General information
- Type: Cigar factory
- Location: Playa, Havana, Cuba
- Opened: 1967; 59 years ago
- Client: Fidel Castro

= El Laguito Cigar Factory =

Cigar factory in Havana, Cuba

El Laguito Cigar Factory is a Cuban factory building established by Fidel Castro in Havana, Cuba and recognized as the site where the Cohiba cigar was first manufactured.

==Early history==
In the 1960s, the El Laguito factory was established by Fidel Castro with the help of Eduardo Ribera, a cigar maker. The factory was located in Havana, in the area of Playa. The property was described as a palm-fringed colonial-style home originally owned by an English family known for producing Fowler's West India Treacle.

===Cohibas===
The Cohiba, a trademark now owned by Habanos S.A., was conceived in the factory in February 1967. The varieties included Exquisitos, Lancero, Behike, and more.
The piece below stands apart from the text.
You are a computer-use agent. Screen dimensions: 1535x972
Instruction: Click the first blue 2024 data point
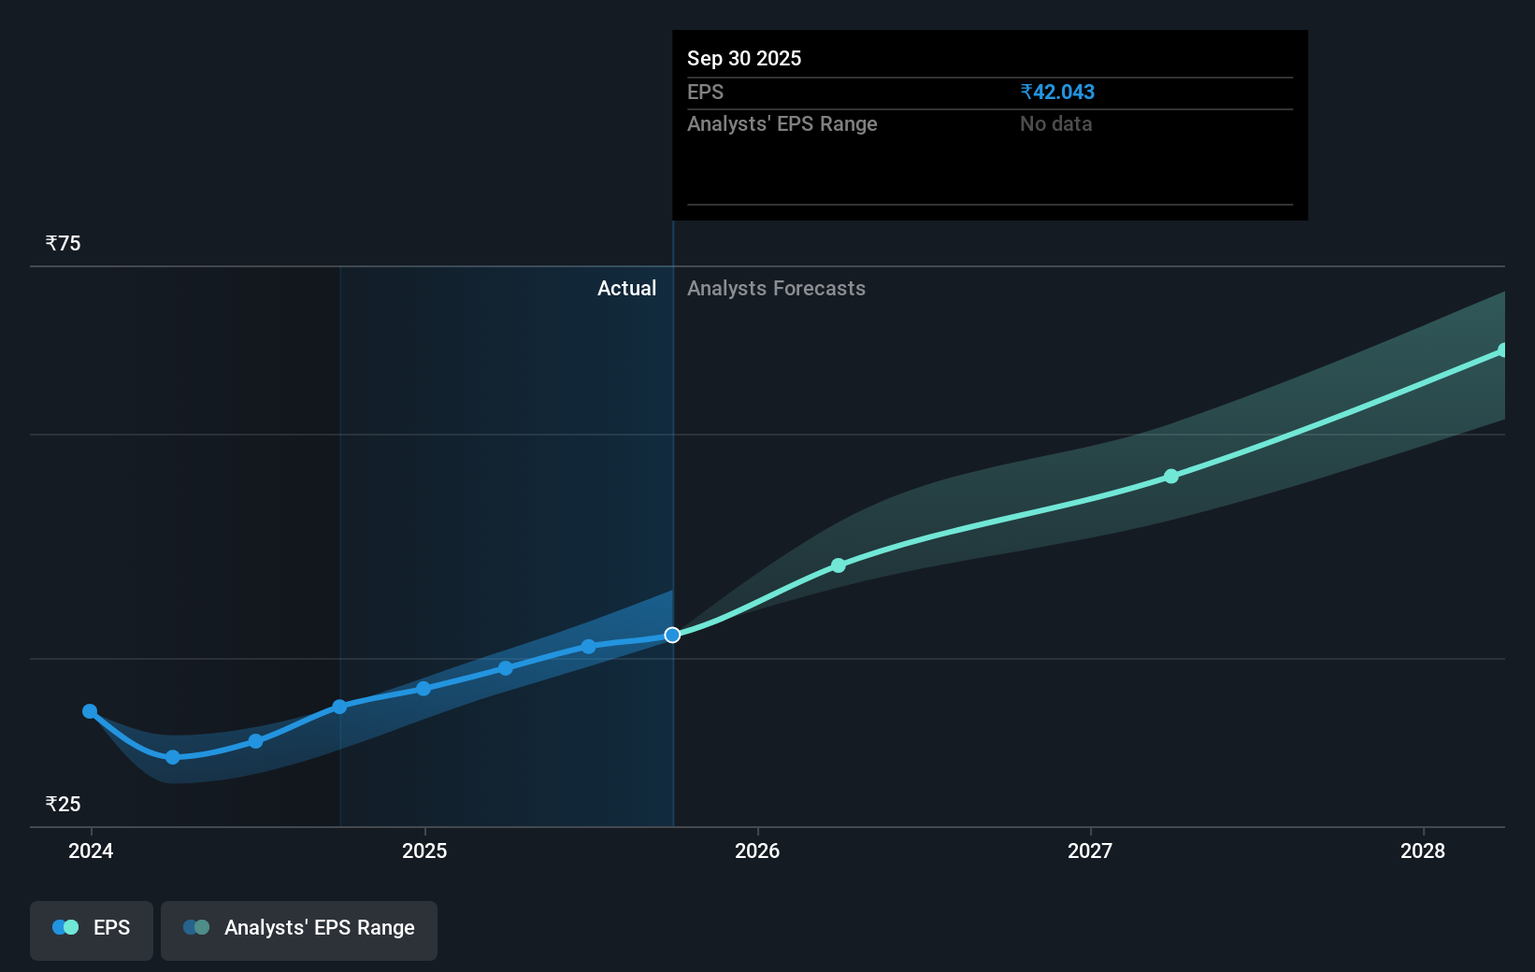pos(90,711)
In the mid-to-late 1960s, one of Castro's bodyguards was noticed smoking a noticeably aromatic but unbranded cigar. After locating the cigar maker, Eduardo Ribera, it was agreed to establish the El Laguito Factory which would eventually brand the cigars as Cohiba and become Castro's signature brand. Castro exclusively smoked the Cohibas before he gave up cigars for health reasons. The El Laguito factory-made Cohiba Lancero cigars were originally presented as diplomatic gifts for allied countries and friends of Castro.

=== Trinidad ===
The El Laguito factory produced a cigar brand called 'Trinidad' which included the Trinidad Fundadores and Trinidad Panatela. Trinidad Fundadores were exclusively produced at the factory starting in 1980. Diplomatic Trinidads were presented as gifts by the Cuban Government which included former President Fidel Castro, his Secretary of State, and other high-ranking Cuban diplomats.